■ **Records for processing**
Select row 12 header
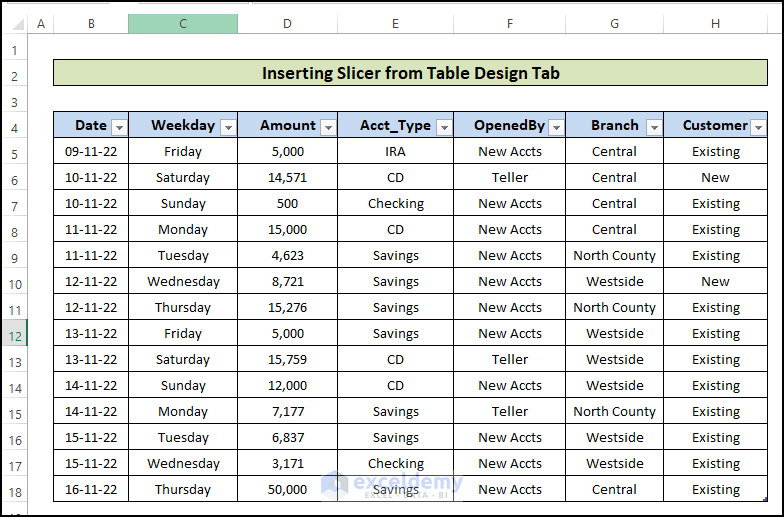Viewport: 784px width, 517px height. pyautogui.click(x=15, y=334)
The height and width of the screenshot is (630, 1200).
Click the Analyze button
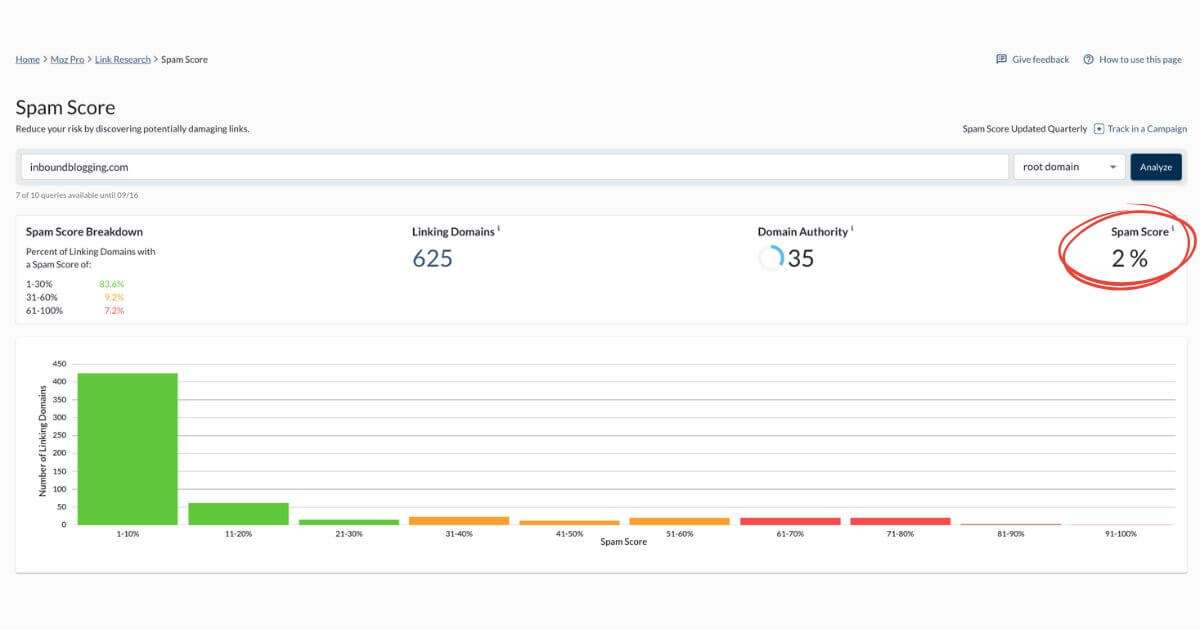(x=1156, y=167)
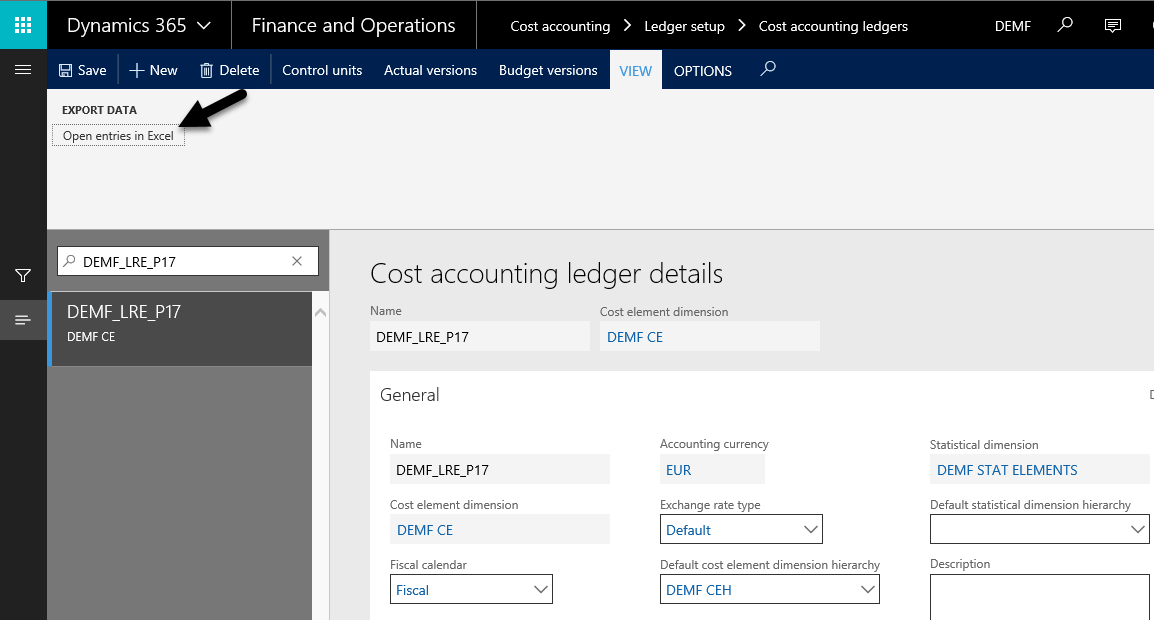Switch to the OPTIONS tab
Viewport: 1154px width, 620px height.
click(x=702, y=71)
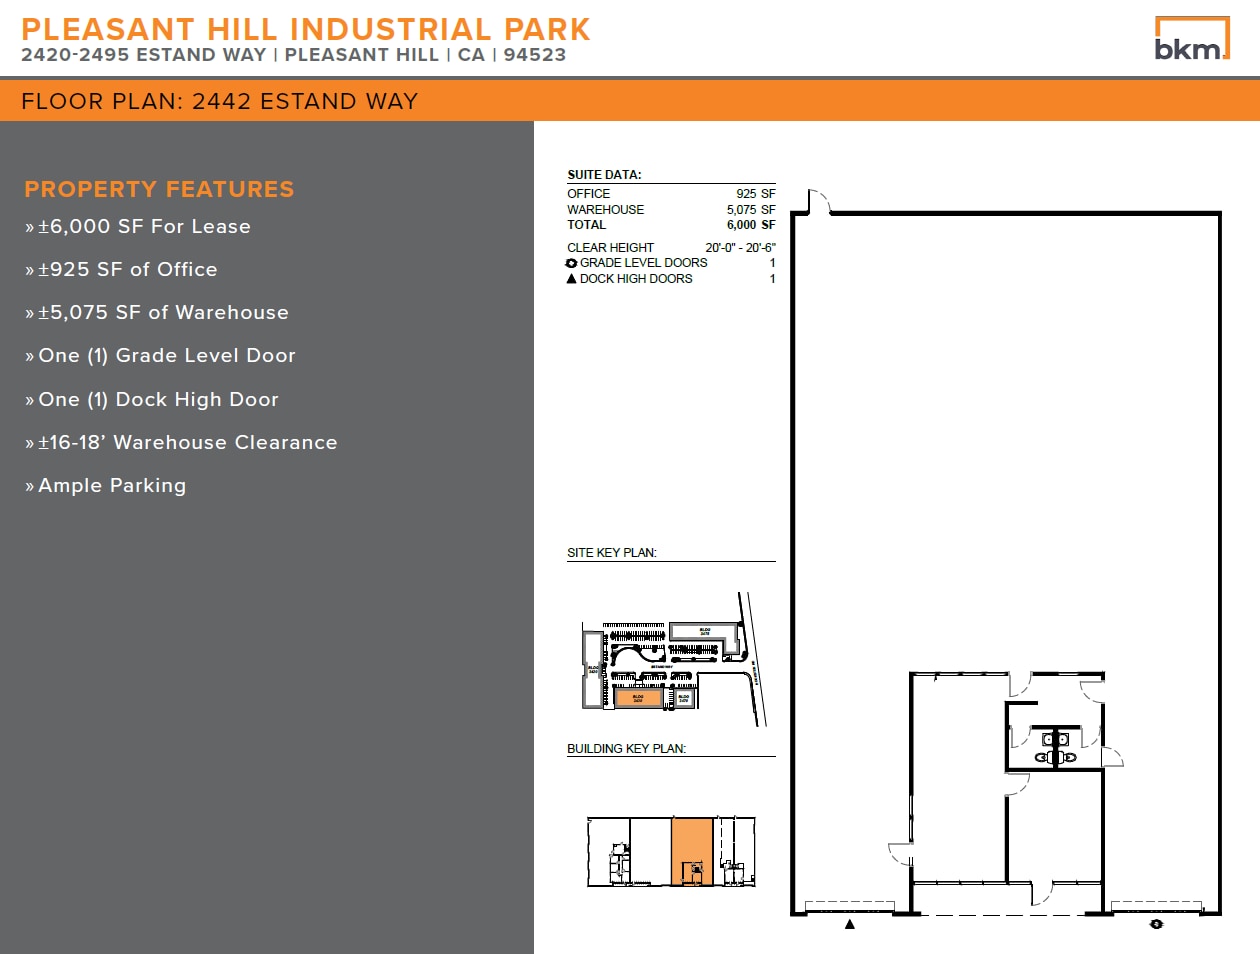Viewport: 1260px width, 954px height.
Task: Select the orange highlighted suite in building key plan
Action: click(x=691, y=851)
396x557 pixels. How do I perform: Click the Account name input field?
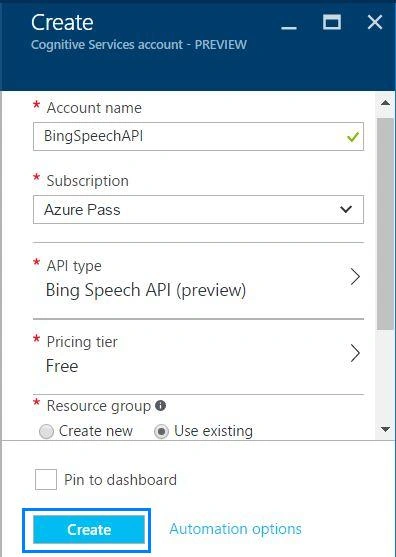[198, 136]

...

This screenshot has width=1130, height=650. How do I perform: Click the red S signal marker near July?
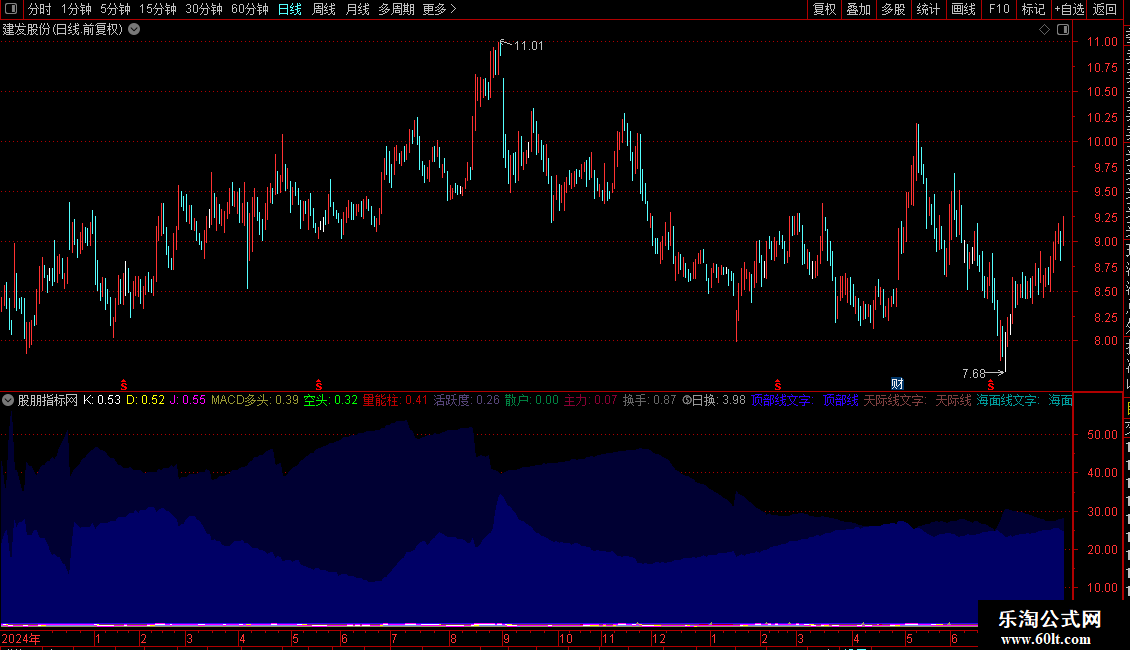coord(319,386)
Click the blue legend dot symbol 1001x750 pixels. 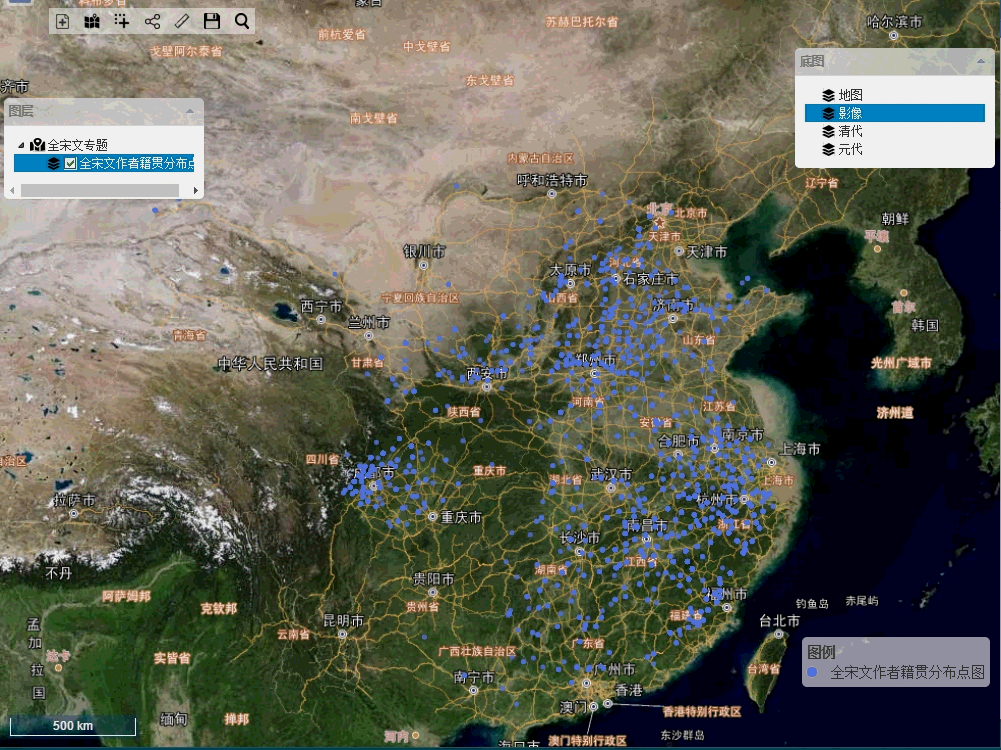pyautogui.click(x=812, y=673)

■ **Work to complete**
Leave the pictures out. Output, exactly, the lines of the material above starting at the line containing "Select row 12 header" and ending at the line containing "The height and".

■ **Answer below**
Select row 12 header
Viewport: 784px width, 517px height. pyautogui.click(x=15, y=334)
The height and width of the screenshot is (630, 1200).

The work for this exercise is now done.